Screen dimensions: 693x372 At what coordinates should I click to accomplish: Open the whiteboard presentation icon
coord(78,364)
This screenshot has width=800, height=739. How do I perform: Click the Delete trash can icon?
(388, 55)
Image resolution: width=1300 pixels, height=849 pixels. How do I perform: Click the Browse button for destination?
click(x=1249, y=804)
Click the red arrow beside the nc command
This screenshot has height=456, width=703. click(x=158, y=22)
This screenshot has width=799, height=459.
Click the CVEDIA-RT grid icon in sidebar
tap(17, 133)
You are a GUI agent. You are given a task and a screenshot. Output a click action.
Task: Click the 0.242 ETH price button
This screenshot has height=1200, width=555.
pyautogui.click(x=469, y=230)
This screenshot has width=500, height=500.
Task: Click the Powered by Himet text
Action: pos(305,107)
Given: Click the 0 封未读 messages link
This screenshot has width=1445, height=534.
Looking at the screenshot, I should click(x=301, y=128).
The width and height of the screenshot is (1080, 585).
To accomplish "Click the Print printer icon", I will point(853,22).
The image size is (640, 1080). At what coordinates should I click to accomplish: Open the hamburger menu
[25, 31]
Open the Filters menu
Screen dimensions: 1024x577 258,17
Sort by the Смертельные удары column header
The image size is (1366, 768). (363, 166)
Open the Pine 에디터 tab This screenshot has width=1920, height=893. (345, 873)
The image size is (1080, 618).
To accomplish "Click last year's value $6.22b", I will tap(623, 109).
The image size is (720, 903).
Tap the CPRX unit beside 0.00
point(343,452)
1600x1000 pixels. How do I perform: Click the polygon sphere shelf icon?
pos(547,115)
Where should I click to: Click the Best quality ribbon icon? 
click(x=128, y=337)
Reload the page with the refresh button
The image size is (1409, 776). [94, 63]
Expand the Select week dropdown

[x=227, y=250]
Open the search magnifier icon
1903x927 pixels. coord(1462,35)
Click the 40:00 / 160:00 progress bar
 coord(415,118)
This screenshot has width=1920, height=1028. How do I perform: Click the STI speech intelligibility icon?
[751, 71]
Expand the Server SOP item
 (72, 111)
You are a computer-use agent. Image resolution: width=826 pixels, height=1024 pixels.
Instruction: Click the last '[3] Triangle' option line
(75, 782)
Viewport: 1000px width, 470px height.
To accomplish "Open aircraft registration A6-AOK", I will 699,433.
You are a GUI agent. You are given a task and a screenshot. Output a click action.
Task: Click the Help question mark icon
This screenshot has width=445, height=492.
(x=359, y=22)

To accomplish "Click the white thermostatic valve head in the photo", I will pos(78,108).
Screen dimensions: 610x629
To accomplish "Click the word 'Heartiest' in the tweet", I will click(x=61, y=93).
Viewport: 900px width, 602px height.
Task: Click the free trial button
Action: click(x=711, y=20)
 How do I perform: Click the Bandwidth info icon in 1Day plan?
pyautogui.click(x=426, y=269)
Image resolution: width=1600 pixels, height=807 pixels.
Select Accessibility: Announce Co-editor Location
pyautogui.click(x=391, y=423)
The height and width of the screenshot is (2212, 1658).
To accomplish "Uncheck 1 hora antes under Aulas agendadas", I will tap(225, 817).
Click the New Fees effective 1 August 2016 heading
◆ ◆ ◆ ◆ ◆ ◆ ◆
* _Work required_:
Would you please copy out every line of the data exactly?

* _Result_:
Screen dimensions: 693x372 At what coordinates should I click to accomplish: Open the whiteboard presentation icon
coord(78,364)
This screenshot has width=800, height=739. How do I perform: Click the Delete trash can icon?
(388, 55)
Image resolution: width=1300 pixels, height=849 pixels. How do I perform: Click the Browse button for destination?
click(x=1249, y=804)
Click the red arrow beside the nc command
This screenshot has height=456, width=703. click(x=158, y=22)
This screenshot has width=799, height=459.
Click the CVEDIA-RT grid icon in sidebar
tap(17, 133)
You are a GUI agent. You are given a task and a screenshot. Output a click action.
Task: Click the 0.242 ETH price button
This screenshot has height=1200, width=555.
pyautogui.click(x=469, y=230)
This screenshot has width=500, height=500.
Task: Click the Powered by Himet text
Action: pos(305,107)
Given: Click the 0 封未读 messages link
This screenshot has width=1445, height=534.
Looking at the screenshot, I should click(x=301, y=128).
The width and height of the screenshot is (1080, 585).
To accomplish "Click the Print printer icon", I will point(853,22).
The image size is (640, 1080). At what coordinates should I click to accomplish: Open the hamburger menu
[25, 31]
Open the Filters menu
Screen dimensions: 1024x577 258,17
Sort by the Смертельные удары column header
The image size is (1366, 768). (363, 166)
Open the Pine 에디터 tab This screenshot has width=1920, height=893. (345, 873)
The image size is (1080, 618).
To accomplish "Click last year's value $6.22b", I will tap(623, 109).
The image size is (720, 903).
Tap the CPRX unit beside 0.00
point(343,452)
1600x1000 pixels. How do I perform: Click the polygon sphere shelf icon?
pos(547,115)
Where should I click to: Click the Best quality ribbon icon? 
click(x=128, y=337)
Reload the page with the refresh button
The image size is (1409, 776). [94, 63]
Expand the Select week dropdown

[x=227, y=250]
Open the search magnifier icon
1903x927 pixels. coord(1462,35)
Click the 40:00 / 160:00 progress bar
 coord(415,118)
This screenshot has width=1920, height=1028. How do I perform: Click the STI speech intelligibility icon?
[751, 71]
Expand the Server SOP item
 (72, 111)
You are a computer-use agent. Image resolution: width=826 pixels, height=1024 pixels.
Instruction: Click the last '[3] Triangle' option line
(75, 782)
Viewport: 1000px width, 470px height.
To accomplish "Open aircraft registration A6-AOK", I will 699,433.
You are a GUI agent. You are given a task and a screenshot. Output a click action.
Task: Click the Help question mark icon
This screenshot has width=445, height=492.
(x=359, y=22)

To accomplish "Click the white thermostatic valve head in the photo", I will pos(78,108).
Screen dimensions: 610x629
To accomplish "Click the word 'Heartiest' in the tweet", I will click(x=61, y=93).
Viewport: 900px width, 602px height.
Task: Click the free trial button
Action: click(x=711, y=20)
 How do I perform: Click the Bandwidth info icon in 1Day plan?
pyautogui.click(x=426, y=269)
Image resolution: width=1600 pixels, height=807 pixels.
Select Accessibility: Announce Co-editor Location
pyautogui.click(x=391, y=423)
The height and width of the screenshot is (2212, 1658).
To accomplish "Uncheck 1 hora antes under Aulas agendadas", I will tap(225, 817).
Click the New Fees effective 1 August 2016 heading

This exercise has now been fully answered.